● **HOW TO COMPLETE THIS TASK**:
Go line by line through the data and copy those with the word "height".

━━━━━━━━━━━━━━━━━━━━

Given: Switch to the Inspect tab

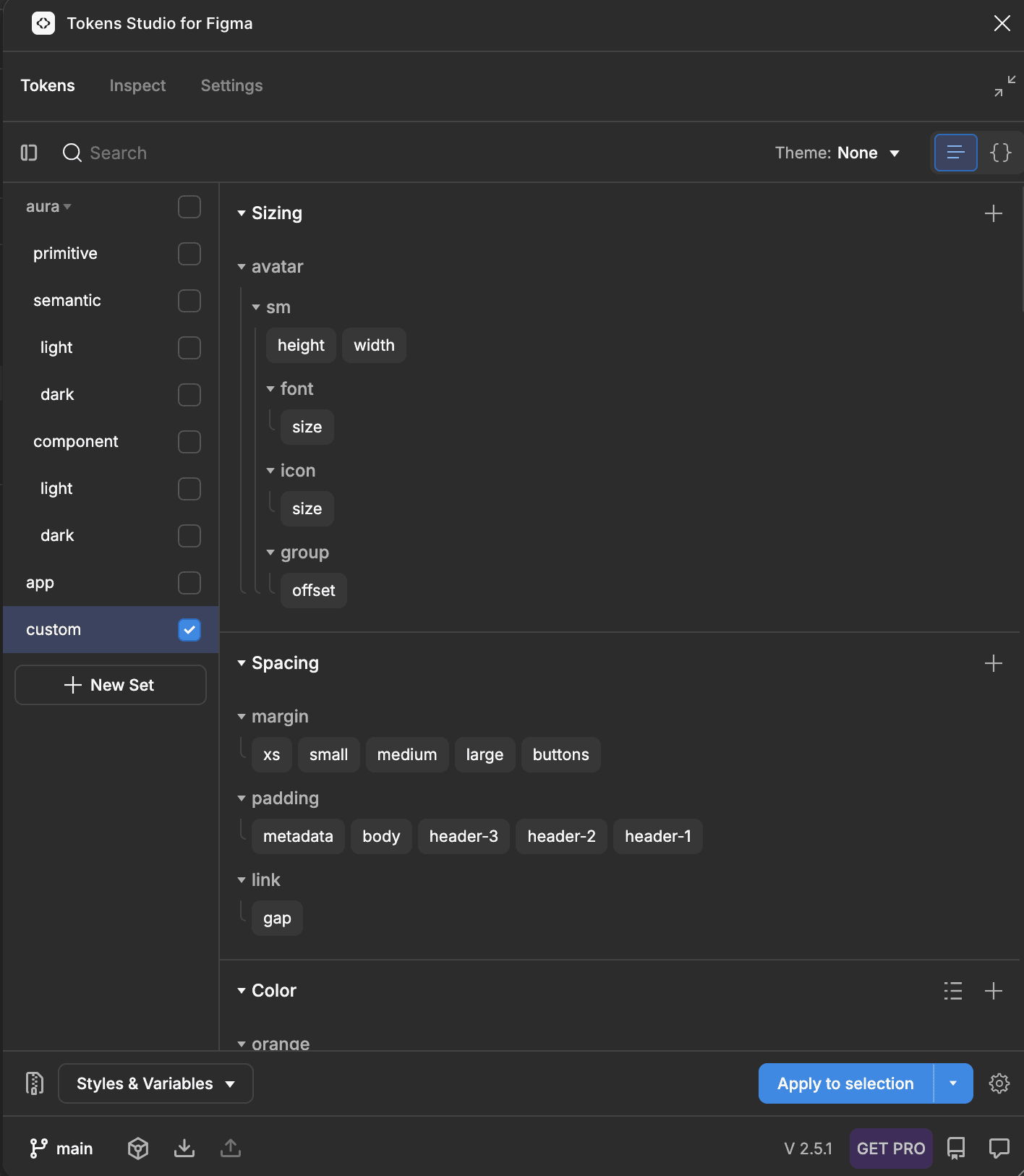Looking at the screenshot, I should pyautogui.click(x=137, y=85).
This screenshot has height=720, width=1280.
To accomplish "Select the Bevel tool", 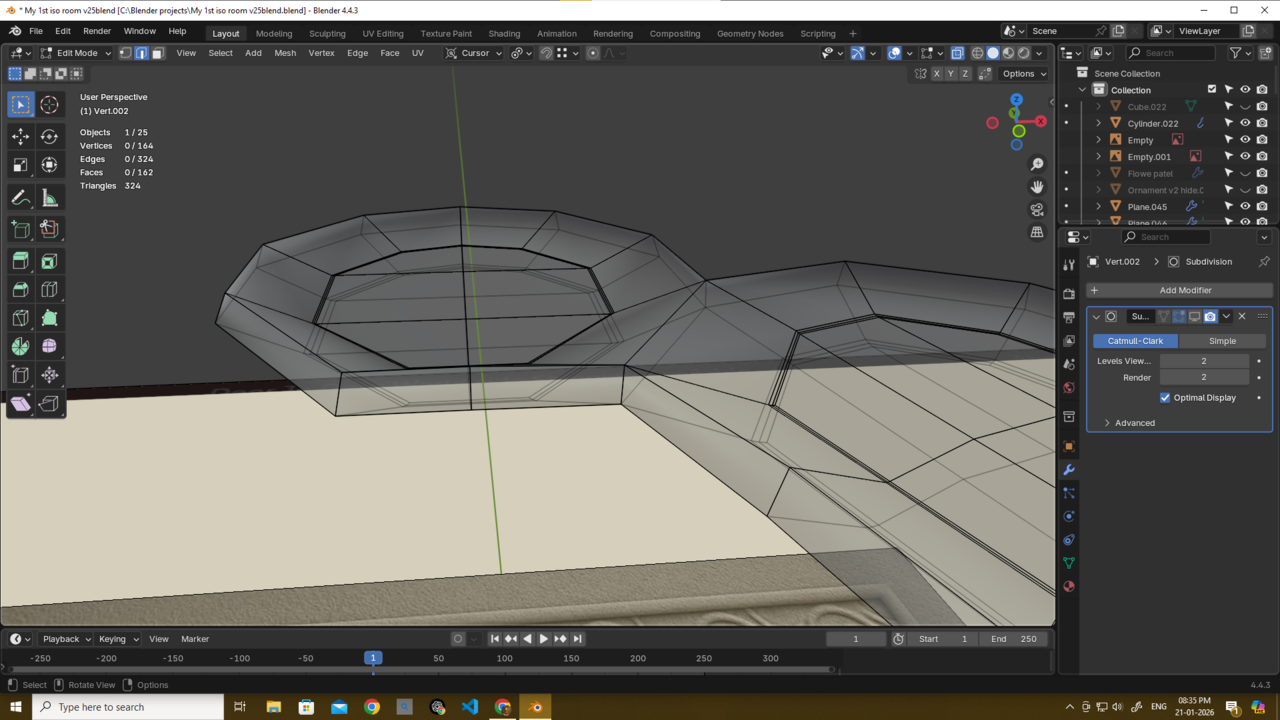I will point(20,290).

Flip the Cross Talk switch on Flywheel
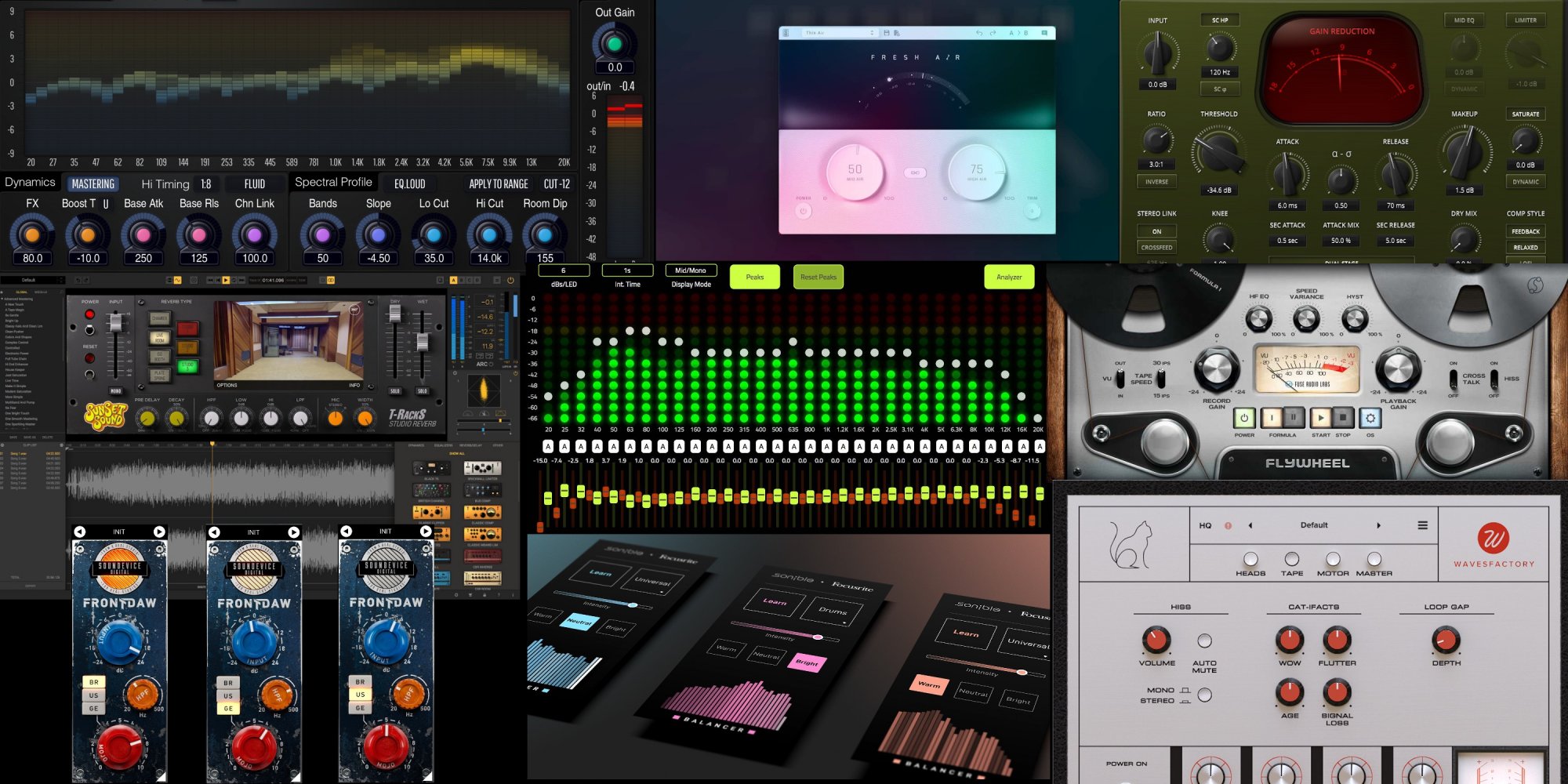click(x=1454, y=379)
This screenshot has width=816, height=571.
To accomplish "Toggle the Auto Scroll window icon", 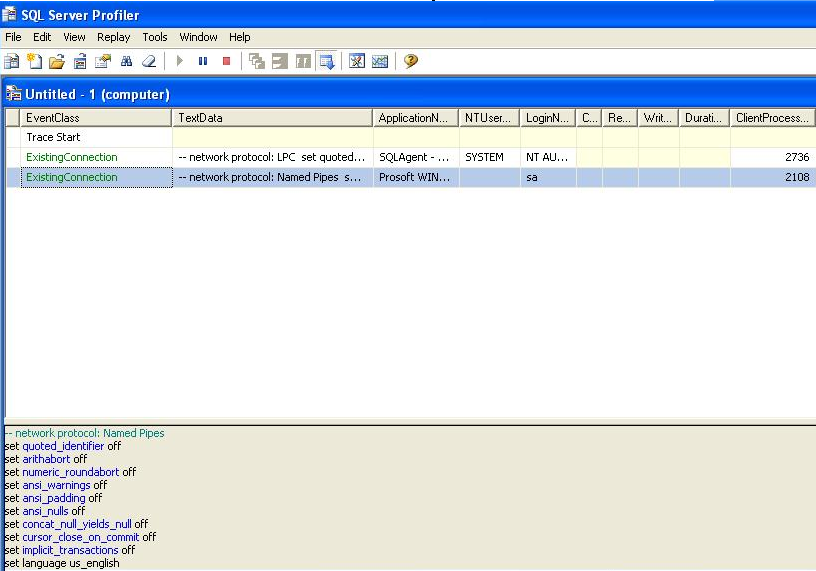I will point(326,61).
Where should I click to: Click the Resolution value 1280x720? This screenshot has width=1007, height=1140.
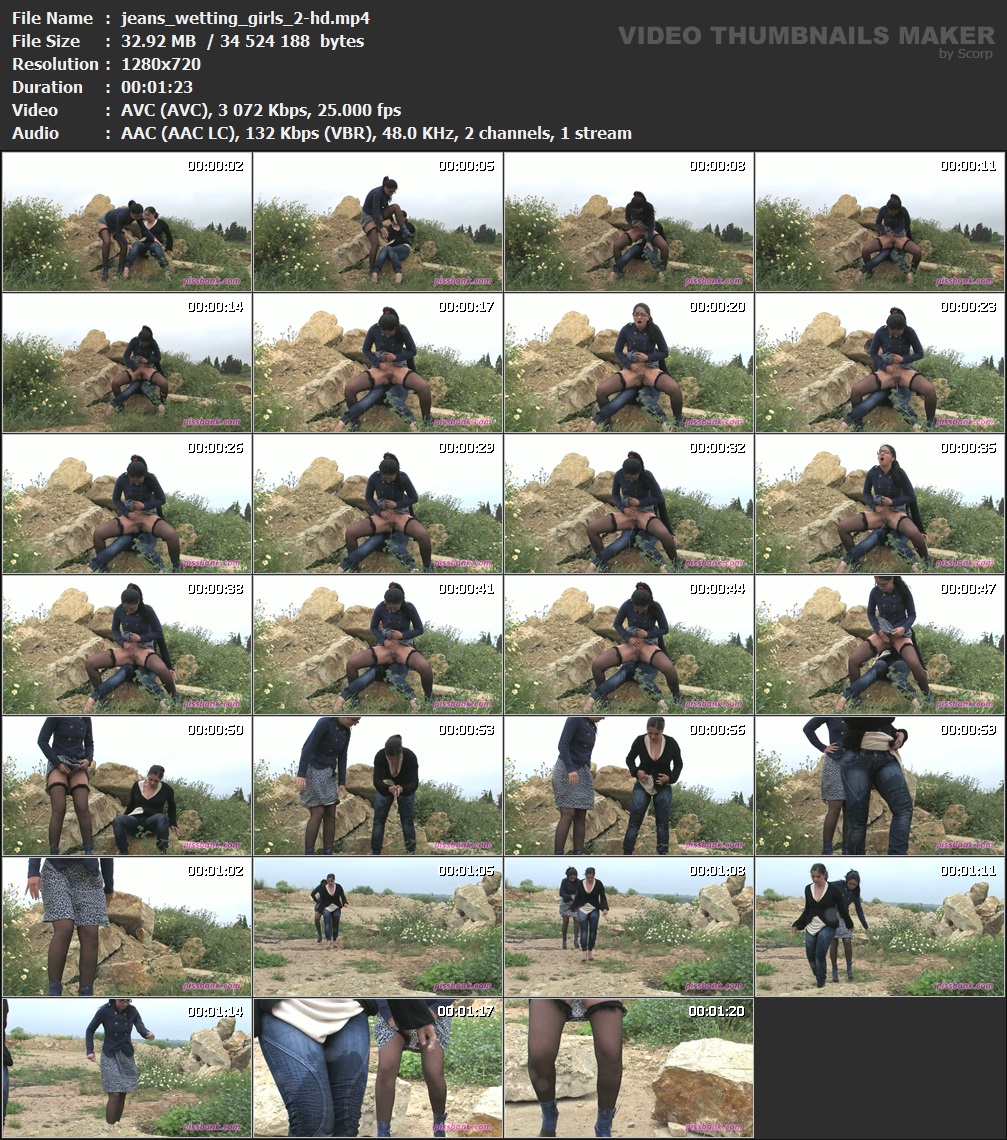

━━━━━━━━━━━━━━━━━━━━

● **RESULT**:
This screenshot has height=720, width=1280.
This screenshot has width=816, height=571.
Where should I click to: Click the Resolution value 1280x720? This screenshot has width=1007, height=1140.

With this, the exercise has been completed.